この問いに対する答えが、ティーンエイジャー自身の意識の中でも変化してきているようです。
米調査機関Pew Research Centerが2025年4月に発表した最新の調査によると、SNSを「ほとんど有害」と考える10代の割合が48%にまで上昇したことが明らかになりました。

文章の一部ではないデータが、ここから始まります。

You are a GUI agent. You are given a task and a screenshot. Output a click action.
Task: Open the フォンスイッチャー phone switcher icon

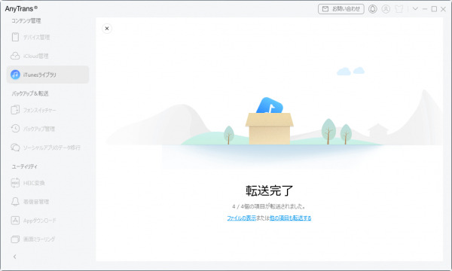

これは2022年の調査と比較して約1.5倍の増加にあたります。
調査概要と主な結果
- 対象者: アメリカ在住のティーン(13〜17歳)とその保護者1,391組
- 調査期間: 2024年末〜2025年初旬
- 調査機関: Pew Research Center
✔ SNSが「他のティーンにとって有害」だと思う割合
- 2022年: 32%
- 2025年: 48%(+16ポイント)
✔ SNSが「自分にとって有害」と感じる割合
- わずか14%と、自他の評価にギャップあり
✔ SNS利用の“自己管理意識”にも変化
- 「SNSに時間を使いすぎている」:45%(2023年比+18%)
- 「睡眠に悪影響がある」:45%
- 「生産性が下がると感じる」:40%
- 「スマホやSNSの使用を減らした」:44%

自分より“他人”への影響を懸念?
興味深いのは、「SNSが他人にとって有害」と考える割合(48%)に対し、「自分にとって有害」と答えたティーンがわずか14%に留まっている点です。
なぜこのギャップが生まれるのか?
Pewの報告書ではこの理由について直接の分析は示されていませんが、考えられる仮説として:
- 「自分はうまく付き合っている」と思い込みたい心理
- 集団全体の問題として認識する傾向(社会的比較)
- メンタルヘルス問題への意識の高まりに影響された見方
などが挙げられます。
背景にある社会的圧力と法的規制の動き
この調査結果は、現在アメリカ国内で進む若年層向けSNS規制強化の流れとも無関係ではありません。
- 米国公衆衛生長官による警告(2024年)
- SNS企業への責任追及の声の高まり
- 16歳未満のSNS利用に保護者の同意を義務化する法案 など
こうした規制強化の動きに対し、Pewの調査は「ティーン自身も懸念している」という重要な視点を提供しています。
まとめ:ティーンの意識変化は、SNSとの“健全な距離”の兆しか?
Pewの調査からは、以下のような傾向が見て取れます:
- ティーン自身がSNSの影響を“冷静に見つめ直し始めている”
- 自他における影響の評価にはギャップがある
- SNS利用時間や生活への影響について「自己管理」する意識が高まっている
SNSの善悪論ではなく、「どう付き合っていくか」という視点が今後ますます求められる時代になりそうです。